Keyrit was lucky that the Wagra assault was an isolated incident; it gave the military time for some much-needed doctrinal reform before a major conflict. The Daskalarchy's chapters, who still had control over weapon choice, were all summoned together to figure out a solution. The Yiki Conference, as it would be known, solidified Keyrit tank doctrine for future wars. They decreed the following elements:
Tanks would be designed to support infantry, and would be included in deployments greater than 400 infantry at a rate no less than one chapter per 400 infantry.
Infantry fighting vehicles would be deployed only in concentrations at or smaller than one tank per twenty infantry.
Tank crew would have helmets and small arms for personal usage as necessary.
The tank itself would have at least one long-range weapon installed and running at all times, of a choice determined by the chapter.
The varki chapter would have autonomy over varki equipment before battle and varki tactics during the battle, but those decisions could be vetoed by military command in critical cases.

Because of the reforms of the Yiki Conference, Keyrit found its niche in tank operations and was the foremost nation in those operations at the dawn of the Ugo-yt War. Most varki were equipped with a cannon, though some were equipped with high-powered grenade launchers.

Armor and defense

In the heritage of the oitagter, the front of the Varki is a solid rectangle, the thickest armor on the entire vehicle. Originally, that was going to be the only element of armor on the entire vehicle. However, tank crews began to get concerned about attacks from their flanks. The armor curved around to shield them from alkali fire. In order to keep the two sides relatively sturdy, a metal top held the three sides together. Optimally, the Varki would have armor on all four sides, but heat mitigation necessitated that the back of the Varki have no armor. In fact, it's completely open! This would in theory help the crew. If some part of the Varki was on fire, or if the whole hulk was unsalvageable, the crew wouldn't have to worry about blocked or difficult exits. They'd simply get up and run out the back of the vehicle, though potentially through the inflammed area.

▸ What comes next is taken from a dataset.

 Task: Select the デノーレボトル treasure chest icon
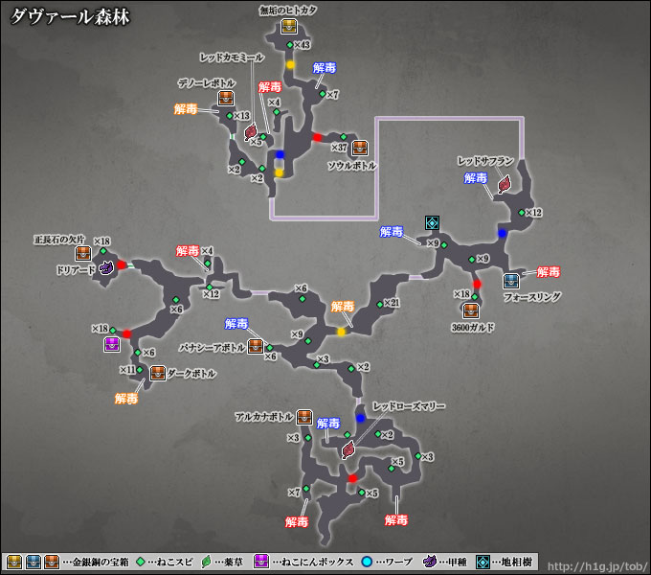point(226,98)
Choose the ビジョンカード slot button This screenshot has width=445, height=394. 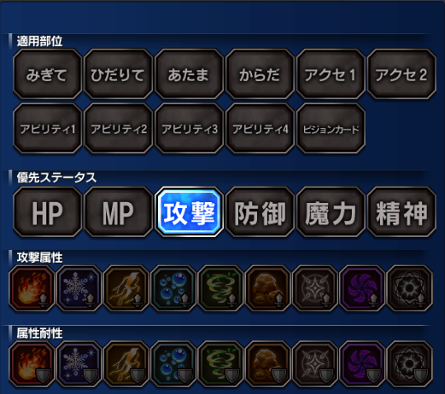click(x=331, y=129)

Communication Tools & Systems

The varki's communications system has joint heritage from those of the urailu and the Keyrit military. The urailu would hang flags off the side of its balloons in order to communicate to passers-by from a distance. Similarly, operators would wave flags at the back of the vehicle, visible to the commanders behind them and to their comrades beside them but not to their enemies before them. There were numerous issues with regards to visibility, but it was the simplest and least technical option that worked.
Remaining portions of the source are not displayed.